[Entries showing where items appear]
+-------+

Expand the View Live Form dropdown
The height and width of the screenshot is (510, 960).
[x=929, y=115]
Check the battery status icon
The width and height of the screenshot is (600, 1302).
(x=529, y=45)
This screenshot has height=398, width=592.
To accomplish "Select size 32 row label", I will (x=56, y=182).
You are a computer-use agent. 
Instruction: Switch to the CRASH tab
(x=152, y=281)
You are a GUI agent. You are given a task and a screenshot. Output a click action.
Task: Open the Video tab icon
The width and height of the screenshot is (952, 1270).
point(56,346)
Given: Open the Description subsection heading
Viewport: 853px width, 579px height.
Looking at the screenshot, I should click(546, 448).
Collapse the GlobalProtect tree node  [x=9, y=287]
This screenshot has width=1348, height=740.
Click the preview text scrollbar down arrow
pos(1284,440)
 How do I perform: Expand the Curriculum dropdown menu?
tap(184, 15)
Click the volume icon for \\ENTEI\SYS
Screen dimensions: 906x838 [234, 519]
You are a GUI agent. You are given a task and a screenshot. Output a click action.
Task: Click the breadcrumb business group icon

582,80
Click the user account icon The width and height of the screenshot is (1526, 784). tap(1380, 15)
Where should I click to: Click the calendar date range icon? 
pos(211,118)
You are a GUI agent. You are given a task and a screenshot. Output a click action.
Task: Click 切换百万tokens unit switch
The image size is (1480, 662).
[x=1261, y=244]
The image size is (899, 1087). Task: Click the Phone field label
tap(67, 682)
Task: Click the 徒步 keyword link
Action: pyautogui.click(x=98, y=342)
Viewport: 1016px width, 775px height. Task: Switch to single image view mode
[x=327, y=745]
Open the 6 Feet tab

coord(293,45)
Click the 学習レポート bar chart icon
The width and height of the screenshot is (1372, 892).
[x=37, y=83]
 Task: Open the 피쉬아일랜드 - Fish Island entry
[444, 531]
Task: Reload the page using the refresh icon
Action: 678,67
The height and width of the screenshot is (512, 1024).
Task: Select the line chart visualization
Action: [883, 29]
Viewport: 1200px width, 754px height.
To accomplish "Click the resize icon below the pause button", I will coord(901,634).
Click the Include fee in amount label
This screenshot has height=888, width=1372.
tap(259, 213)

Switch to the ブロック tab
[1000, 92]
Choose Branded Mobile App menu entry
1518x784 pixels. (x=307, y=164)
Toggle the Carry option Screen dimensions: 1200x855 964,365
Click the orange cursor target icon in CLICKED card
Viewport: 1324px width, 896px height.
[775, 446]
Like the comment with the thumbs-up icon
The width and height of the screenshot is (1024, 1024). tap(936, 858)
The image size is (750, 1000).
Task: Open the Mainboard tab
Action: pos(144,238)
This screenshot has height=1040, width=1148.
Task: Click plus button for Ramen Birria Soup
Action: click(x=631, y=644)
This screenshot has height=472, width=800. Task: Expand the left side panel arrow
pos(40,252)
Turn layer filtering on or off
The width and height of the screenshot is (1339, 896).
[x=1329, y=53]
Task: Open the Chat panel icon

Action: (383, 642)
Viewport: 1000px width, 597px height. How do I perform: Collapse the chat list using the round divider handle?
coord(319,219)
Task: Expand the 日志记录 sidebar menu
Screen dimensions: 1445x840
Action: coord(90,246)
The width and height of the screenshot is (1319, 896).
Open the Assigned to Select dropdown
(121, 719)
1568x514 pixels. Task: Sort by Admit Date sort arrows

+-------+

▶ Task instructions:
Reproduce verbatim the lines from the one containing "Viewport: 1200px width, 754px height." up to and including the one containing "[x=1329, y=53]".

▶ Answer to this problem:
Viewport: 1200px width, 754px height.
To accomplish "Click the resize icon below the pause button", I will coord(901,634).
Click the Include fee in amount label
This screenshot has height=888, width=1372.
tap(259, 213)

Switch to the ブロック tab
[1000, 92]
Choose Branded Mobile App menu entry
1518x784 pixels. (x=307, y=164)
Toggle the Carry option Screen dimensions: 1200x855 964,365
Click the orange cursor target icon in CLICKED card
Viewport: 1324px width, 896px height.
[775, 446]
Like the comment with the thumbs-up icon
The width and height of the screenshot is (1024, 1024). tap(936, 858)
The image size is (750, 1000).
Task: Open the Mainboard tab
Action: pos(144,238)
This screenshot has height=1040, width=1148.
Task: Click plus button for Ramen Birria Soup
Action: click(x=631, y=644)
This screenshot has height=472, width=800. Task: Expand the left side panel arrow
pos(40,252)
Turn layer filtering on or off
The width and height of the screenshot is (1339, 896).
[x=1329, y=53]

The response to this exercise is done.